Florentin Bushambale e i ragazzi di Uvira, artigiani della pace
In Sud Kivu, nell’est del Congo, gli scontri armati vanno avanti da settimane. Ma c’è anche chi crede in un altro futuro possibile. E lo sta già costruendo. Con un gruppo di ex bambini soldato.
“Le opportunità di lavoro possono essere antidoto al veleno della militanza” dice Florentin Bushambale, 28 anni, di ritorno sulle rive del lago Tanganica dopo giorni sull’altopiano. Da inizio maggio, nei villaggi a oltre 3mila metri di altezza, tra la città congolese di Uvira e il confine con il Burundi, sono ripresi gli scontri. Migliaia di persone sono state costrette a lasciare le loro case. Bushambale, per anni alla guida dell’Association des Enfants et Jeunes Travailleurs de Uvira (Aejt), ora rappresentante dell’ong padovana Incontro tra i popoli, è stato irraggiungibile per giorni. “Tanto lavoro, non ci siamo fermati mai” scrive infine in un messaggio. Con gli operatori dell’ong, insieme con l’Ufficio dell’Onu per l’assistenza umanitaria (Ocha), ha raccolto testimonianze, voci e anche dati per identificare le necessità degli sfollati e poter fornire così una prima risposta. “Gli abitanti dei villaggi di Minembwe stanno fuggendo” riferisce Buhambale a Oltremare. “Alcuni hanno già raggiunto Bwegera e altri i centri di Lemera”. Già a metà maggio fonti concordanti avevano calcolato in almeno 5mila le persone costrette a lasciare le proprie case in conseguenza dei combattimenti. A fronteggiarsi milizie maï maï della comunità Biloze Bishambuke e ribelli Banyamulenge, un gruppo con origini tutsi presente da anni nelle aree al confine con Burundi e Ruanda.

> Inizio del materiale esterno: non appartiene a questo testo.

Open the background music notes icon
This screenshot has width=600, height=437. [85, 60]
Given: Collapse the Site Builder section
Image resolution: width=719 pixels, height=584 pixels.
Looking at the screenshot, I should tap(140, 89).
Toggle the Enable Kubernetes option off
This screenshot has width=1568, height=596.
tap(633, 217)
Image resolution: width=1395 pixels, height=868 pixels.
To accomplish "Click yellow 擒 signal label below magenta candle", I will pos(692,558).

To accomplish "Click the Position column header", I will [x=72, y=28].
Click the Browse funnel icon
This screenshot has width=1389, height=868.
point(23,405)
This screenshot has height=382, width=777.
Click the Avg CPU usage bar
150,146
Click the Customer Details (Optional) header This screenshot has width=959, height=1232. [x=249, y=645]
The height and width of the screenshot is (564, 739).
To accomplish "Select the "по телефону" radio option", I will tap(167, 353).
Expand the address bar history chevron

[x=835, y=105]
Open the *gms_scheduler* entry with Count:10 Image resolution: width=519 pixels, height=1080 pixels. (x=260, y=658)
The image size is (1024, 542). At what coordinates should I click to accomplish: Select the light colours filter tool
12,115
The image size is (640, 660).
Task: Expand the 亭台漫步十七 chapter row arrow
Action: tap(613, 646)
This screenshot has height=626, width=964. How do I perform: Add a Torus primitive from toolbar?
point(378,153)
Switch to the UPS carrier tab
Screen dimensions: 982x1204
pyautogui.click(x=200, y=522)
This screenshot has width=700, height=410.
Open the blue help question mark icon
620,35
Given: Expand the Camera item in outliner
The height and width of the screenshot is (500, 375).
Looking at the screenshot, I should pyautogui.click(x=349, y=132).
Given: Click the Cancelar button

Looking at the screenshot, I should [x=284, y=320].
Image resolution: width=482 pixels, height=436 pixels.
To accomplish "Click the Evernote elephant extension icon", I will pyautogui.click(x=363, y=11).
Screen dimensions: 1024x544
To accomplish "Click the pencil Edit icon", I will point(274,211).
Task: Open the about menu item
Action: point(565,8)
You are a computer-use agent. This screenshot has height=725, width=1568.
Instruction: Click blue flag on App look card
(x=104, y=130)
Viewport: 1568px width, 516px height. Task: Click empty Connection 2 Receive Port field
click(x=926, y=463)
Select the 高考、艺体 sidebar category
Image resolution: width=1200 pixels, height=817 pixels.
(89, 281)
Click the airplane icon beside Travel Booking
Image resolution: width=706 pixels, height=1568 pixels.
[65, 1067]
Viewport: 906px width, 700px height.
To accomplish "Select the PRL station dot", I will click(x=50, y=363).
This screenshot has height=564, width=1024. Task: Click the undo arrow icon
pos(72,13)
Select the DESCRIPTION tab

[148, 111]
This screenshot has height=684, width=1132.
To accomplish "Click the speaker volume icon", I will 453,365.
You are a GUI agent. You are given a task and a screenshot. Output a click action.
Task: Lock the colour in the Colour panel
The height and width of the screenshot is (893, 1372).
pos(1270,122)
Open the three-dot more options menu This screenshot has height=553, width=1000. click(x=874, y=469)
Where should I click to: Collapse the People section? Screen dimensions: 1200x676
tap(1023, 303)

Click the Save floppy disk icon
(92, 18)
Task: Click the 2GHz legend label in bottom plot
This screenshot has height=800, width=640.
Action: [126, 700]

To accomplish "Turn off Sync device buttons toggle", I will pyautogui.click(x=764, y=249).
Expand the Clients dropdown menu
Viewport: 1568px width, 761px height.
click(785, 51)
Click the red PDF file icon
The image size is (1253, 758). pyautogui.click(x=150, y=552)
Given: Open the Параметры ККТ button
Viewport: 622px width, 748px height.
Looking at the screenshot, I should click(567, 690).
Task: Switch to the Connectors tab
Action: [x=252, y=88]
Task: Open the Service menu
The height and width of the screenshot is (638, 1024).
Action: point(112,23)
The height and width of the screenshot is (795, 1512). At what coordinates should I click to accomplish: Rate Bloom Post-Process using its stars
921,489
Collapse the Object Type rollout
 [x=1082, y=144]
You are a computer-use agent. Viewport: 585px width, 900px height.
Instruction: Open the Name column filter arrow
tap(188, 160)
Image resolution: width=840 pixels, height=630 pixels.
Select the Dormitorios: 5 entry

Bushambale colloca l’emergenza in uno spazio più grande e in un tempo più lungo. Proprio questa sua capacità, saper leggere il contesto ampliando l’orizzonte gli è valso il premio “volontario del sud”, attribuito lo scorso anno dalla Focsiv, federazione italiana di 87 ong di area cattolica. Il punto chiave sarebbero le prospettive. Quello che potrà essere dopo, se si comincia a costruire subito. Lo dimostrano i corsi di formazione al Centre Stefano Amadu, gestito da Aejt e supportato da Incontro tra i popoli: sartoria e informatica, falegnameria e artigianato. “E’ la mancanza di lavoro a spingere i nostri ragazzi nelle braccia dei gruppi armati, con l’idea che il saccheggio almeno permetta di sopravvivere” dice Bushambale, in riva al lago, nella provincia del Sud Kivu, estremità orientale della Repubblica democratica del Congo. “Insieme con noi ci sono circa cento ragazzi” calcola il rappresentante di Incontro tra i popoli. “Erano i più deboli e marginalizzati in questa città, in qualche caso bambini-soldato: ora confezionano capi di abbigliamento di qualità, sandali e suole resistenti, oggetti d’arte e arredamento per interni che vengono anche esportati”.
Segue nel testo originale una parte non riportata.